If you happen to see a question you know the answer to, please do chime in and help your fellow community members. We appreciate your help!
Test-drive the GATK tools and Best Practices pipelines on Terra
Check out this blog post to learn how you can get started with GATK and try out the pipelines in preconfigured workspaces (with a user-friendly interface!) without having to install anything.
WES : too many variants ?
I'm working on exome sequences.
My colleague used the following pipeline (GATK 3.7) :
1) bwa mem (reference genome : GRChr37) => sam
2) samtools view -bS -F 0x04 **(eliminates unmapped reads) => bam
3) sorting and indexing the bam file with **sambaba sort and sambaba index => bam + bai
4) samtools view -h -o => sam
5) GATK AddOrRepleaceReadGroups => bam
6) GATK Markduplicates => bam
7) GATK SplitNCigarReads => bam
8) GATK HaplotypeCaller -R GRChr37 -dontUseSoftClippedBases -stand_call_conf 20.0 => vcf
And got 4000 variants.
We saw that many variants were missed, and decided therefore to try another algorithm.

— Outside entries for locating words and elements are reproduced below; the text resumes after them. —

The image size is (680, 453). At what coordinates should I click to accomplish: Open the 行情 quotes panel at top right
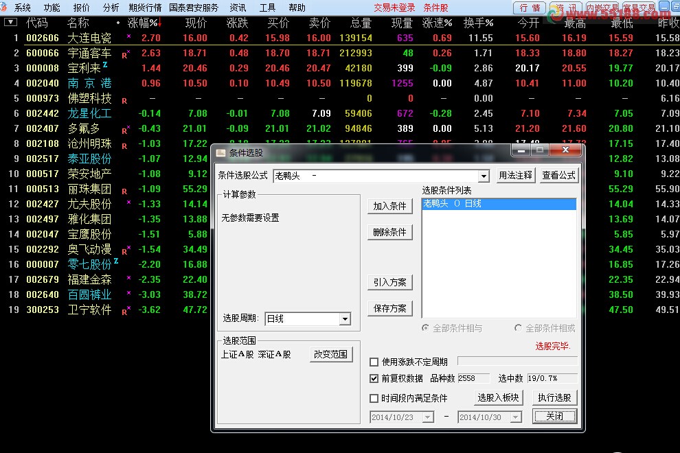(x=529, y=8)
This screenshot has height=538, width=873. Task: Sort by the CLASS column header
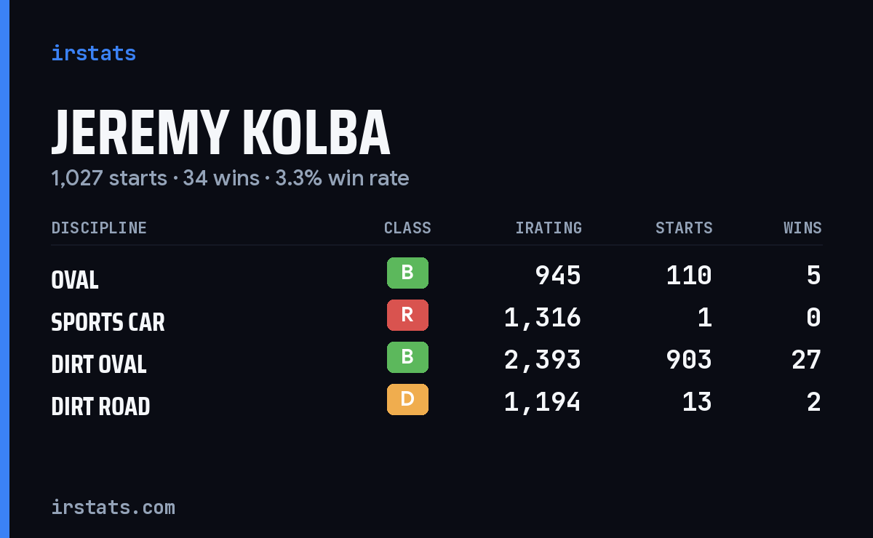(x=407, y=228)
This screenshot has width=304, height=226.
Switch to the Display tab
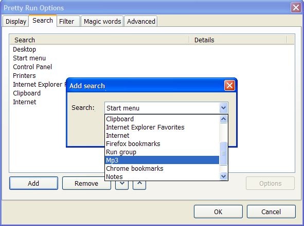(x=16, y=21)
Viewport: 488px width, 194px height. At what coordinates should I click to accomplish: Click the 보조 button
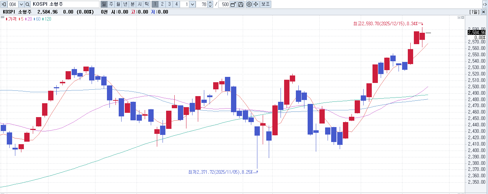pyautogui.click(x=266, y=4)
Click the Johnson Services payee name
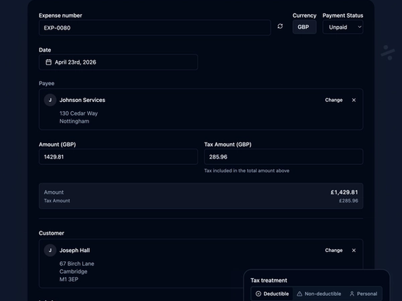Viewport: 402px width, 301px height. tap(82, 100)
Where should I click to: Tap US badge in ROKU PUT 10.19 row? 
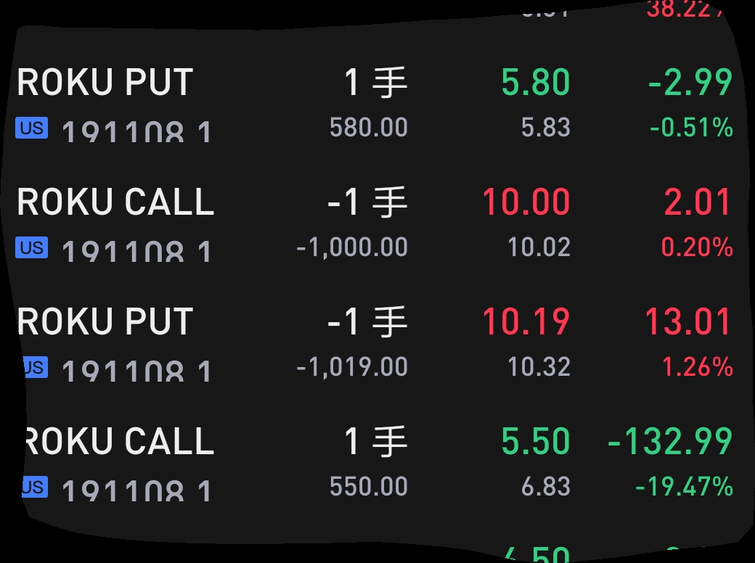pos(35,367)
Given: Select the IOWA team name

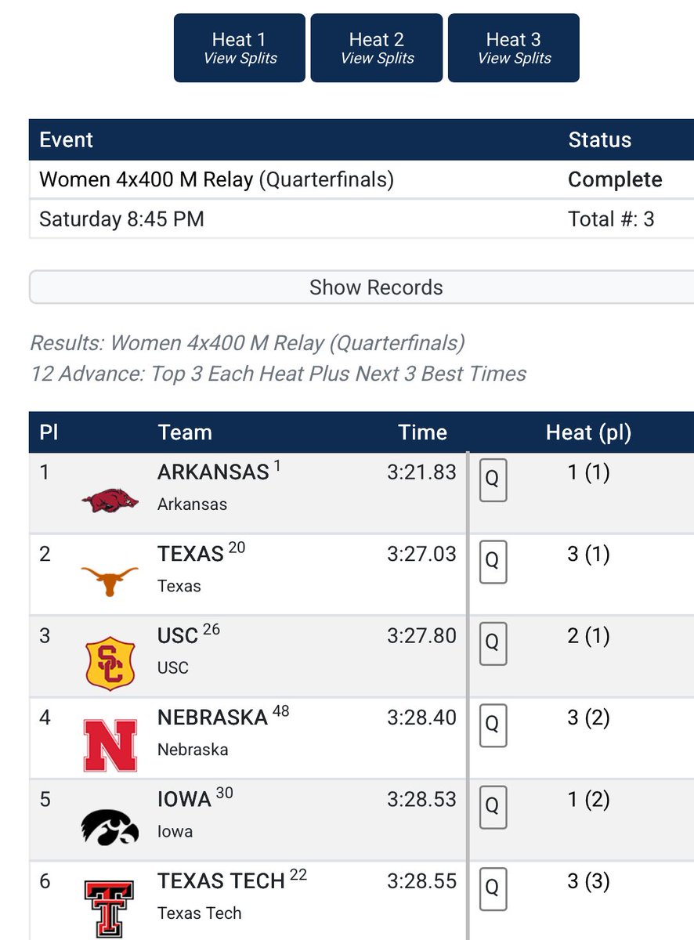Looking at the screenshot, I should click(184, 800).
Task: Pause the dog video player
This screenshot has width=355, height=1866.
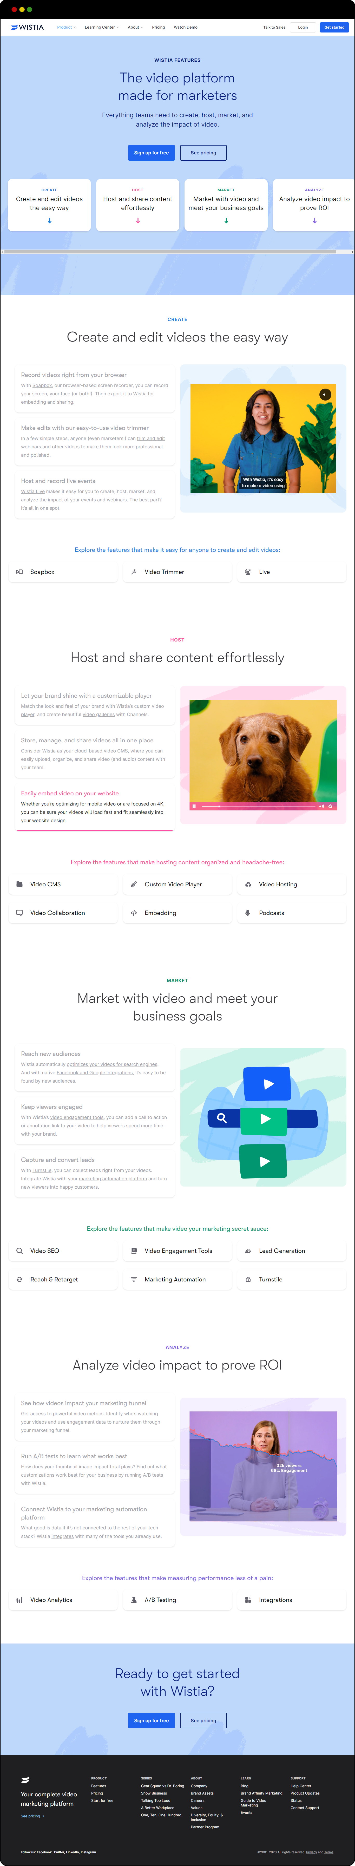Action: click(194, 806)
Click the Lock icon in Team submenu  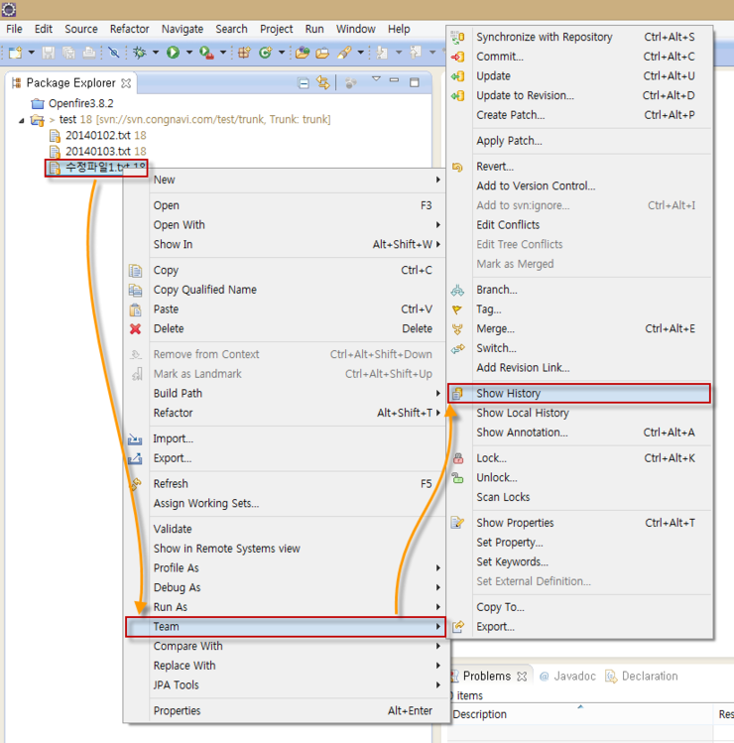click(457, 458)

I tried to follow GATK recommandations (GATK 3.8) :
1) bwa mem (reference genome : hg38, downloaded from the GATK bundle) => sam
2) samtools view -f 0x2 (select mapped read in proper pair ; it seems that GATK 3.8 tools don't work with unvalid bam files, that's why I couldn't write -F 0x04 as my colleague did, "-F 0x04" did indeed leave some unpaired reads) => bam
3) GATK AddOrRepleaceReadGroups => bam
4) GATK Markduplicates => bam
5) GATK SortSam => bam
6) GATK BuildBamIndex => bam
7) GATK BaseRecalibrator => bam
8) GATK Printreads => bam
9) GATK HaplotypeCaller -R hg38 -dontUseSoftClippedBases -stand_call_conf 20.0 => vcf
And I get a vcf file with... ** 800 000** variants.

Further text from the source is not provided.